Une perte de composés aromatiques :
– Le botrytis contribue directement à la dégradation des arômes variétaux.
– L’apparition de défauts bien connus de type moisi, phénolé, iodé… est très difficile à atténuer. Les déviations
aromatiques peuvent mettre un certain temps à s’extérioriser dans les vins (2 à 3 mois), ce qui peut conduire les viticulteurs à sous-estimer les conséquences de la pourriture aussitôt les fermentations alcooliques terminées.
– Les déviations aromatiques liées au botrytis peuvent être accentuées dans les eaux-de-vie car l’alambic concentre naturellement les composés aromatiques des vins. Des vins de dist illation francs de goût à la dégustation mais issus de vendange botrytisé peuvent donner des eaux-de-vie avec un nez de « moisi ou de champignon ». Ne jamais utiliser des lies issues de vendanges botrytisées.

Un danger pour la structure des eaux-de-vie :
– Le botrytis provoque une libération de composés qui rendent les moûts plus riches en levures et bactéries indésirables.
– Si la pourriture s’installe précocement sur les grappes, la flore de champignons associée au Botrytis cinerea peut être à l’origine de déviations aromatiques (nez de champignon, moisi) dans les eaux-de-vie.
– En présence de fortes attaques de botrytis, de nombreuses interrogations existent au niveau de la qualité des lies.
– La décantation des moûts aussitôt le pressurage trouve son plein intérêt les années où la vendange est botrytisée.
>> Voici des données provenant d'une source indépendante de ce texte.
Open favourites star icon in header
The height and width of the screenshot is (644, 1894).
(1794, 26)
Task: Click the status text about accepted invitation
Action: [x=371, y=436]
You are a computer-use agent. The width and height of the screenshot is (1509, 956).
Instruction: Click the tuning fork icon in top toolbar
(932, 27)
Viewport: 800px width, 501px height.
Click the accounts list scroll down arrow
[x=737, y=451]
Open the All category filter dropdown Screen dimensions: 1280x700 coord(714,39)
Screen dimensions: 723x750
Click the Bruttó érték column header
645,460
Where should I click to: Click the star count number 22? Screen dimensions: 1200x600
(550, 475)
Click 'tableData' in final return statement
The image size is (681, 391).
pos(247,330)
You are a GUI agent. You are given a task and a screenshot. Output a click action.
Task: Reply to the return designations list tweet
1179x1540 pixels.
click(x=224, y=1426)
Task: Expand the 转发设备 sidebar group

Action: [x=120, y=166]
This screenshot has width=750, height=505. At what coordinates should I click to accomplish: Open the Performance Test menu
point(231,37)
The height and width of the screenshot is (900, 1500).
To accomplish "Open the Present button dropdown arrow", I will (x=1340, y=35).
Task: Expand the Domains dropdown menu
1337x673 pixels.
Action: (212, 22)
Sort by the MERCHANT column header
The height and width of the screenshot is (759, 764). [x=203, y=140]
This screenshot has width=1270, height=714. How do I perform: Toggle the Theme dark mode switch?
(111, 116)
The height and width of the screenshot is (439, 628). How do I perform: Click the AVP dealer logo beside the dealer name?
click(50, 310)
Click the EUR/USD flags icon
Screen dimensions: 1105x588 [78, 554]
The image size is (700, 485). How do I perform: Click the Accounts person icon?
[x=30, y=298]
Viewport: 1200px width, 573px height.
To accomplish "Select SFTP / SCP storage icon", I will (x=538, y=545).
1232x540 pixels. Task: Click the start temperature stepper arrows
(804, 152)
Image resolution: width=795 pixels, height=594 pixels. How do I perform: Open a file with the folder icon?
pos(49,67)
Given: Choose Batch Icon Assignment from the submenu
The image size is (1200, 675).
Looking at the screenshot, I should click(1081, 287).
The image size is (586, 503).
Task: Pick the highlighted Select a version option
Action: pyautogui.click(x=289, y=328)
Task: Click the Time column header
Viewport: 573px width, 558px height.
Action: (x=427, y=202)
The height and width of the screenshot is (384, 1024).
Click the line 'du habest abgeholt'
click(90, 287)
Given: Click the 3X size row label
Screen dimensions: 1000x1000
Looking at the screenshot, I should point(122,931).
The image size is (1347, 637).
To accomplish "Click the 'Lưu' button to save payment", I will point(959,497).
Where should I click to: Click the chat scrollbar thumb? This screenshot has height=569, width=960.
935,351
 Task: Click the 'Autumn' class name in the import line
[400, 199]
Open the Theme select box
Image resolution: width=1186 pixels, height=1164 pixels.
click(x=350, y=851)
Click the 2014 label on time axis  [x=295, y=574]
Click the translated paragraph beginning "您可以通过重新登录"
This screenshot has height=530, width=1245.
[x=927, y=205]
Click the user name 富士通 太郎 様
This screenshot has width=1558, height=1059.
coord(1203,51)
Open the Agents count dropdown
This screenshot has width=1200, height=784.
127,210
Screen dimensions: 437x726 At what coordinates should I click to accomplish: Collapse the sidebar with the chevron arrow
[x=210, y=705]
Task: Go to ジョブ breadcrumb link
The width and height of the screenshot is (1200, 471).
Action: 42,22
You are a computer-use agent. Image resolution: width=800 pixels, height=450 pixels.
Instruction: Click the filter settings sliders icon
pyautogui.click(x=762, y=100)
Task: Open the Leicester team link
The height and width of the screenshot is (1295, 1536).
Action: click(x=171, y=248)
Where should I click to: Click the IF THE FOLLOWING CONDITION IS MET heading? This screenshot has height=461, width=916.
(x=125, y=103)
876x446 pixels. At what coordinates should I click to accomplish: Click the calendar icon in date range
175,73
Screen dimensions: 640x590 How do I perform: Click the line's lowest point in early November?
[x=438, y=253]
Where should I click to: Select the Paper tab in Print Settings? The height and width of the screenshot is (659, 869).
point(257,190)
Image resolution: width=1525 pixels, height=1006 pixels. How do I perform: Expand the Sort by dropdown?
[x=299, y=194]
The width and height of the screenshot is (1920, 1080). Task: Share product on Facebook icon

La laccase détruit les polyphénols :
– Le botrytis provoque la formation en quantité importante d’enzymes pectolitiques dont la plus connue est la
laccase. Cette enzyme est localisée dans la pellicule des baies et lors de la récolte et du transfert de la vendange, elle est immédiatement dispersée.
– La laccase possède une action destructrice au niveau des polyphénols et elle constitue un danger majeur pour la qualité des pineaux rosés et des vins rouges. L’effet de la laccase a tendance à s’accentuer au fil des mois et des années d’élevage. Cela provoque un vieillissement accéléré et une usure prématurée de la couleur et de la structure des vins et des pineaux.
– L’isolement de lots, de vendanges, de moûts ou de vins présentant un niveau d’activité laccase anormalement élevé constitue une priorité pour le vinificateur.

Réaliser des contrôles de maturité : c’est indispensable

Les données régionales sur l’évolution de la maturité représentent une source d’information intéressante pour situer la précocité d’un millésime et apporter une tendance générale sur la structure qualitative du futur millésime. Par contre, ces informations ne sont pas suffisantes pour établir le planning de récolte d’une propriété. Il est indispensable de réaliser des contrôles de maturité à l’échelle de chaque exploitation pour cerner l’incidence du terroir, d’un microclimat, de pratiques culturales…

Conseils pour réussir un prélèvement :
● Identifier parfaitement les rangs où seront réalisés les prélèvements en tenant compte de l’encépagement, des types de sols.
● Prélever 200 à 400 baies prises au hasard sur les deux faces de rang.
● Le prélèvement doit être réalisé toujours par la même personne, en absence de rosée ou de pluie.
● Commencer les prélèvements 3 à 4 semaines avant les vendanges.
● Faire réaliser les prélèvements sur une propriété par les mêmes personnes dans chaque îlot.

La qualité de l’échantillonnage :
Quels rangs prélever ? Effectuer un prélèvement par parcelle (ou îlot) homogène en
échantillonnant chaque fois les mêmes rangs, voire les mêmes pieds.
● Eviter les rangs de bordures et marquer les rangs de prélèvement.
Quelles baies prélever ? Les grappes d’un cep et les baies d’une grappe n’ont pas toutes les mêmes caractéristiques :
– les baies « côté soleil » sont les plus colorées et les plus sucrées ;
– la partie supérieure de la grappe est la plus colorée ;
– la grappe la plus proche du bois de taille est la plus riche.
● Prélever alternativement les baies d’un rang à l’autre, tantôt sur une face exposée, tantôt sur la partie à l’ombre.